There are cluster configuration that goes live in production as soon its stored on disk such as profiles.hconf, TLDC among others. Do we need to stage configuration in cluster ? eg. any changes does not go live before administrator use a operation to take it live. Considering that we have configuration that either goes live directly or at a service restart we need to make all configuration behave the same way.
Services and configuration in a ThinLinc cluster is separated into two parts, master and agent which implies that all servers in a ThinLinc cluster is not transparently the same as each other. An administrator can't consider each "node" in a ThinLinc cluster as the same in regards of design, monitoring, configuration management etc.
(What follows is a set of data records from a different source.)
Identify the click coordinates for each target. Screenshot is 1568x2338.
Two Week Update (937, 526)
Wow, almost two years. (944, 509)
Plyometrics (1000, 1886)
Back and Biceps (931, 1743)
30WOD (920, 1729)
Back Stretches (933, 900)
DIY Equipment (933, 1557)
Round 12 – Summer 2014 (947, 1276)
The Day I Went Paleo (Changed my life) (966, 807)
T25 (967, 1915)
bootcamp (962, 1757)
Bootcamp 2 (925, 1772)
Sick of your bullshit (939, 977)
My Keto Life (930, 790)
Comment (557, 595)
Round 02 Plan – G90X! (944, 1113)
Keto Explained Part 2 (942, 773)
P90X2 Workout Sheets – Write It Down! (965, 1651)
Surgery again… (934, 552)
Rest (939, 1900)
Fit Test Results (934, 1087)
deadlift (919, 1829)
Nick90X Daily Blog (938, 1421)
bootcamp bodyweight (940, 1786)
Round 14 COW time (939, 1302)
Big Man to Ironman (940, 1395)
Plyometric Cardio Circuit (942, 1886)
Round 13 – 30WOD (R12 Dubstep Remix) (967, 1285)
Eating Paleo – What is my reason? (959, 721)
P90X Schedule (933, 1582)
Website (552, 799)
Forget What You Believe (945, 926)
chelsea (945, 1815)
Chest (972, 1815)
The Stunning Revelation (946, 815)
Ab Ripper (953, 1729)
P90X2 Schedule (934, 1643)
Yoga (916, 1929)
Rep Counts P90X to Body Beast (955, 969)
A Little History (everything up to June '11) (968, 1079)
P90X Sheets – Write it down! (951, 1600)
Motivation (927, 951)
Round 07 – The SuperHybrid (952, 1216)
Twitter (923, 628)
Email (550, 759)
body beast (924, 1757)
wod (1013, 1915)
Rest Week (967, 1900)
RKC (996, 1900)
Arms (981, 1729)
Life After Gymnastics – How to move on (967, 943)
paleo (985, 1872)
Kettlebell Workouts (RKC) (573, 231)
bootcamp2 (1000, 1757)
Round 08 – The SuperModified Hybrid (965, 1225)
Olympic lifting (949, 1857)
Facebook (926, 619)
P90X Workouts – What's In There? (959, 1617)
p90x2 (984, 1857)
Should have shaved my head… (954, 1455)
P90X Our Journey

This is somewhat unclear in documentation and also an uncommon approach for a cluster. Let say if we bundled master and agent service into a ThinLinc "node" and they shared the same datastores / configuration which would simplify the whole setup. And administration of the cluster would generally be simplified as he could consider any "node" server in the ThinLinc cluster as a clone of each others.
How to upgrade a ThinLinc cluster from version X to Y, should we provide tools to simplify this task ? can we or should we do it at all ?
Report finished for further investigation.